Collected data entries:
────────────────

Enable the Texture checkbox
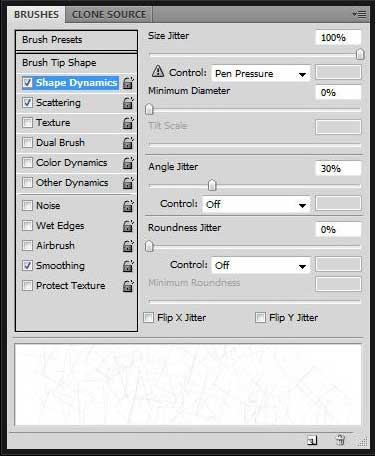Viewport: 375px width, 456px height. click(27, 123)
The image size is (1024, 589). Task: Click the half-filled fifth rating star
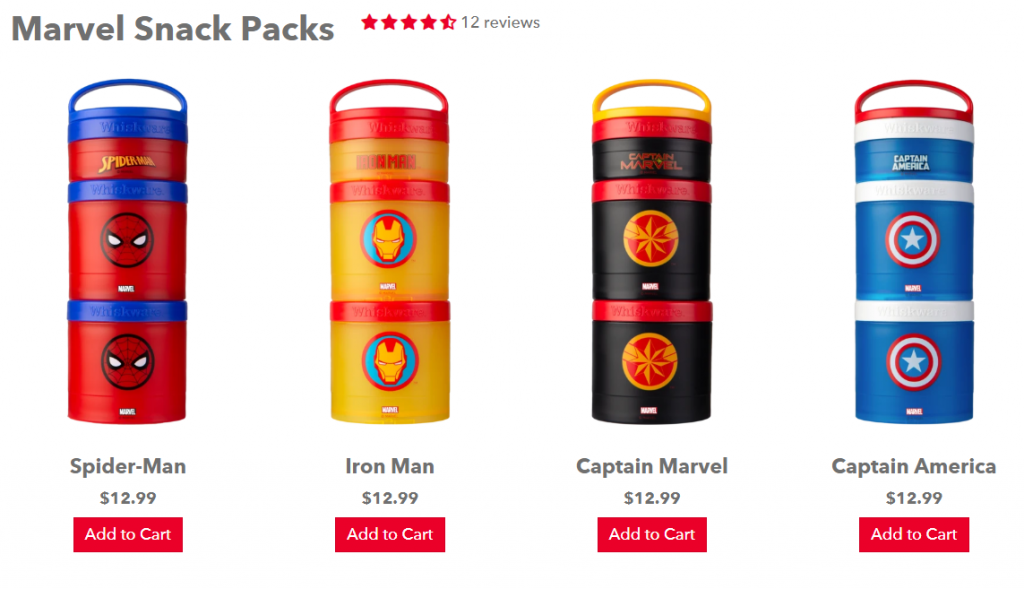(x=448, y=23)
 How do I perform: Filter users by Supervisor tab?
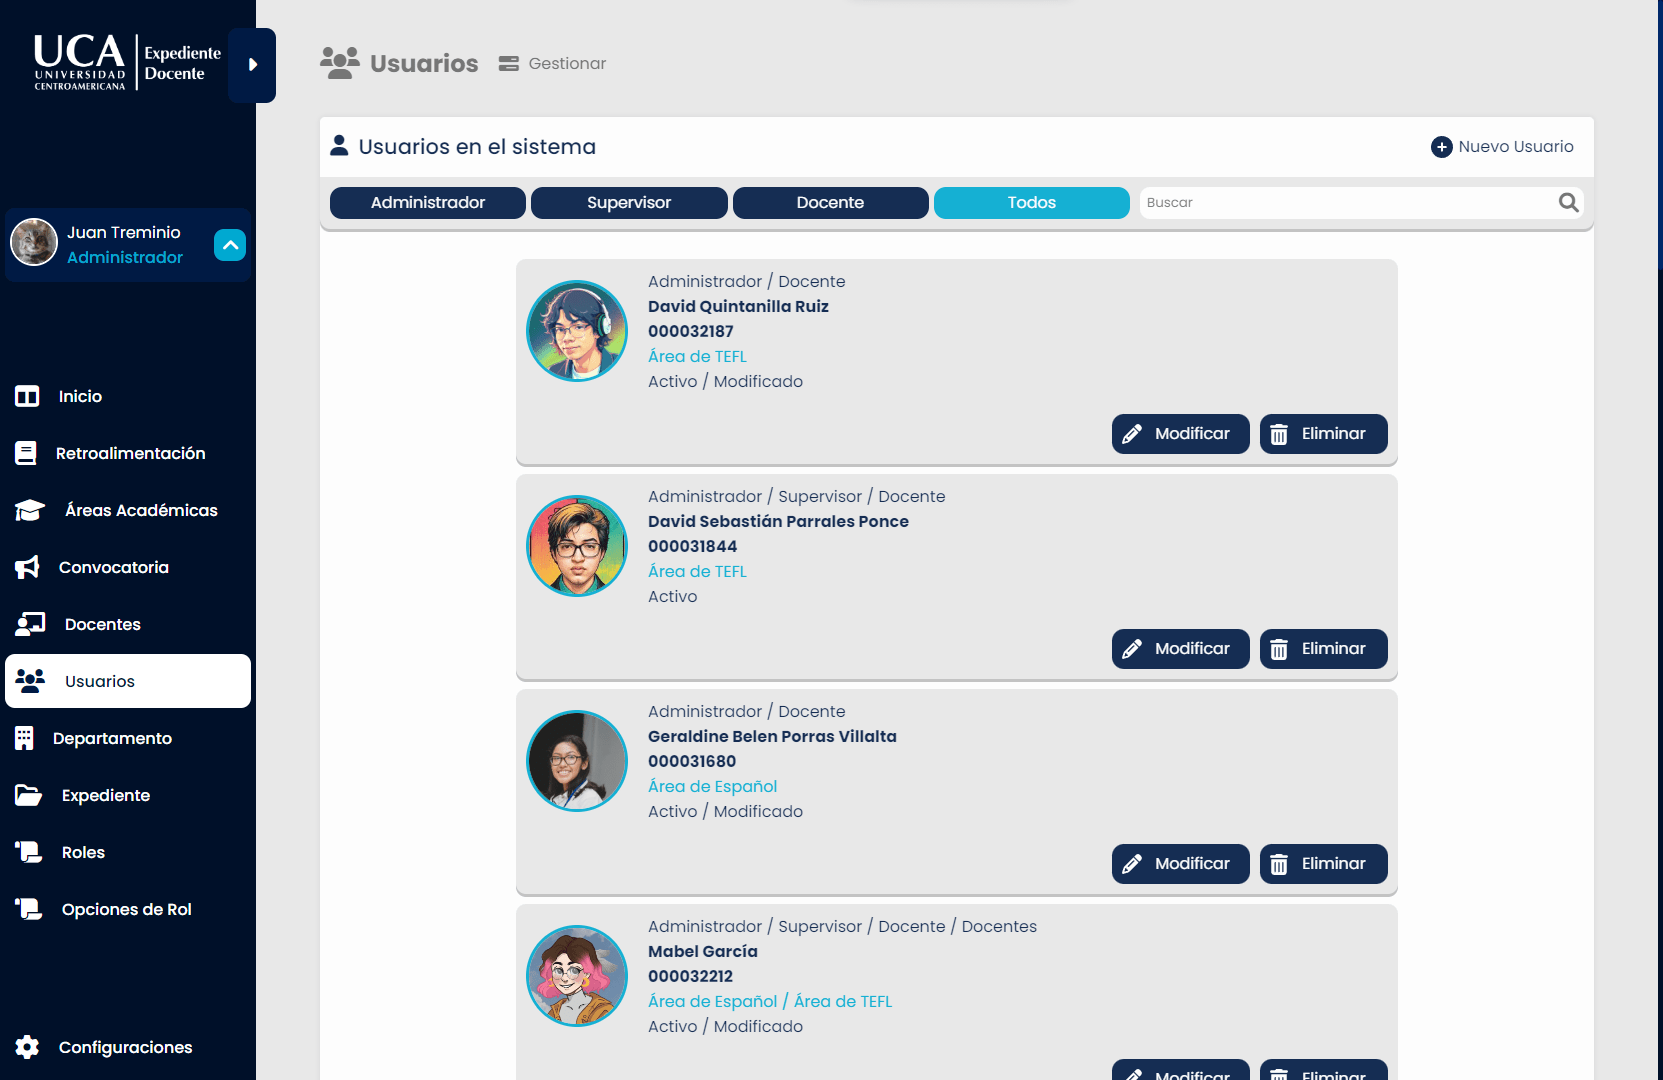click(629, 203)
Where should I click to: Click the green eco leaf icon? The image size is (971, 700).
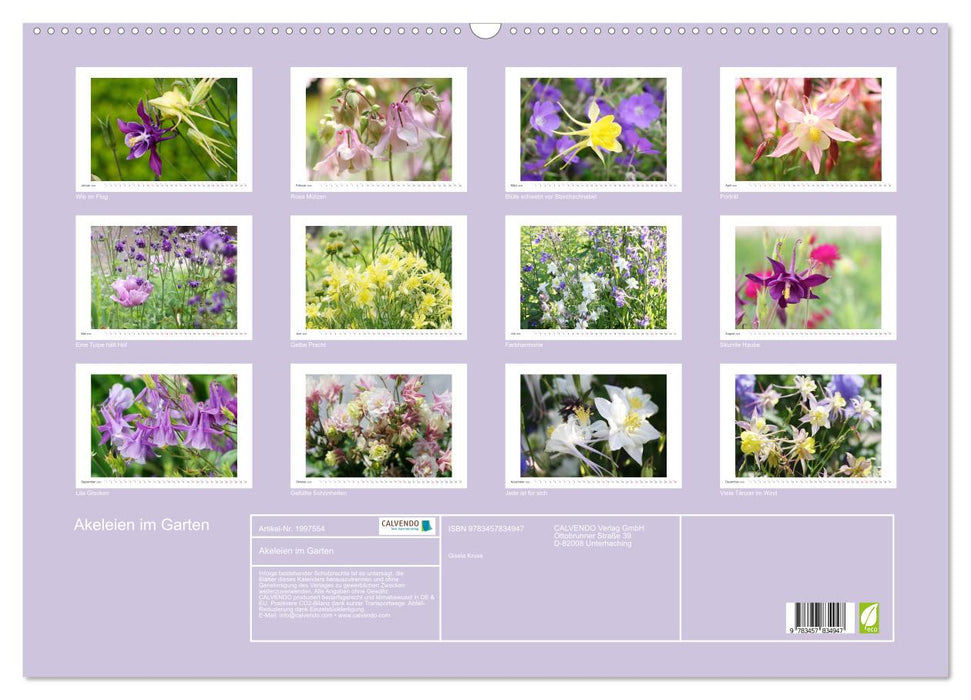click(868, 617)
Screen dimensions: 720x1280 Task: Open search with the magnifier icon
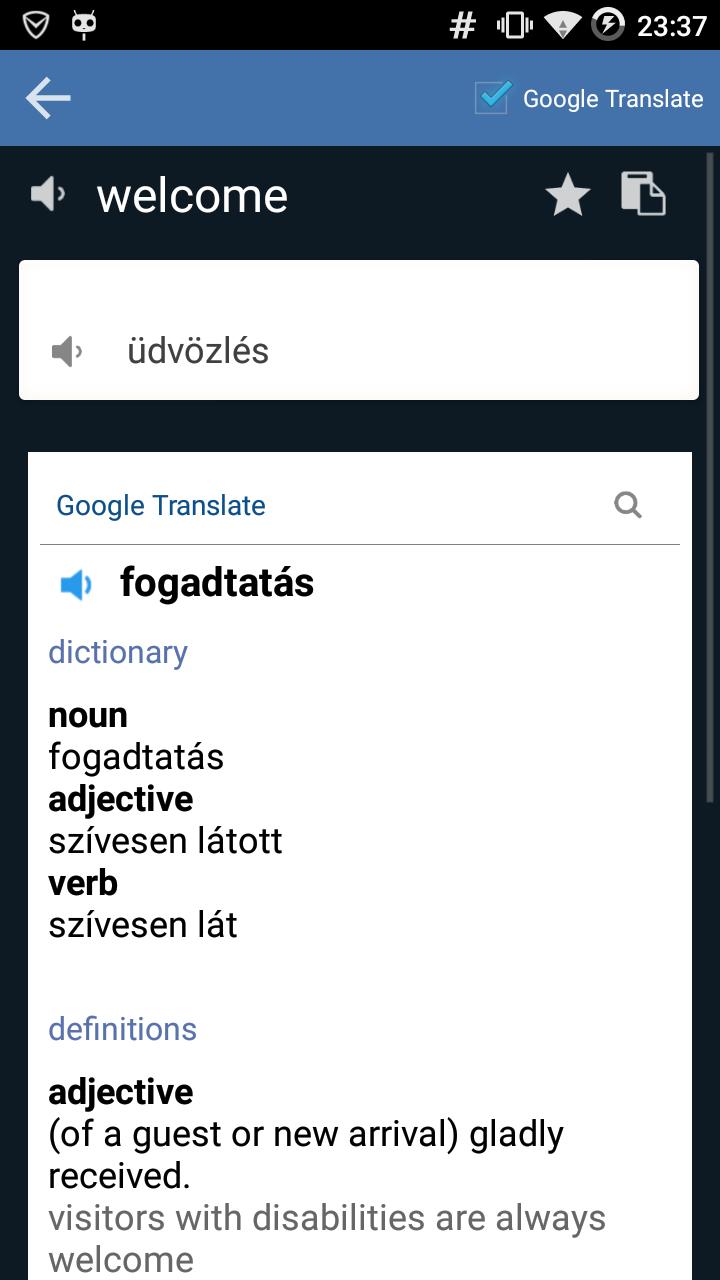coord(628,504)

────────────────

= The task =
Exact copies of the entries above are needed, without their pictures.

= Exercise solution =
Enable the Texture checkbox
Viewport: 375px width, 456px height. click(27, 123)
The image size is (1024, 589). Task: Click the half-filled fifth rating star
(x=448, y=23)
 How do I perform: Filter users by Supervisor tab?
click(629, 203)
Where should I click to: Click the green eco leaf icon? The image size is (971, 700).
click(868, 617)
Screen dimensions: 720x1280 Task: Open search with the magnifier icon
coord(628,504)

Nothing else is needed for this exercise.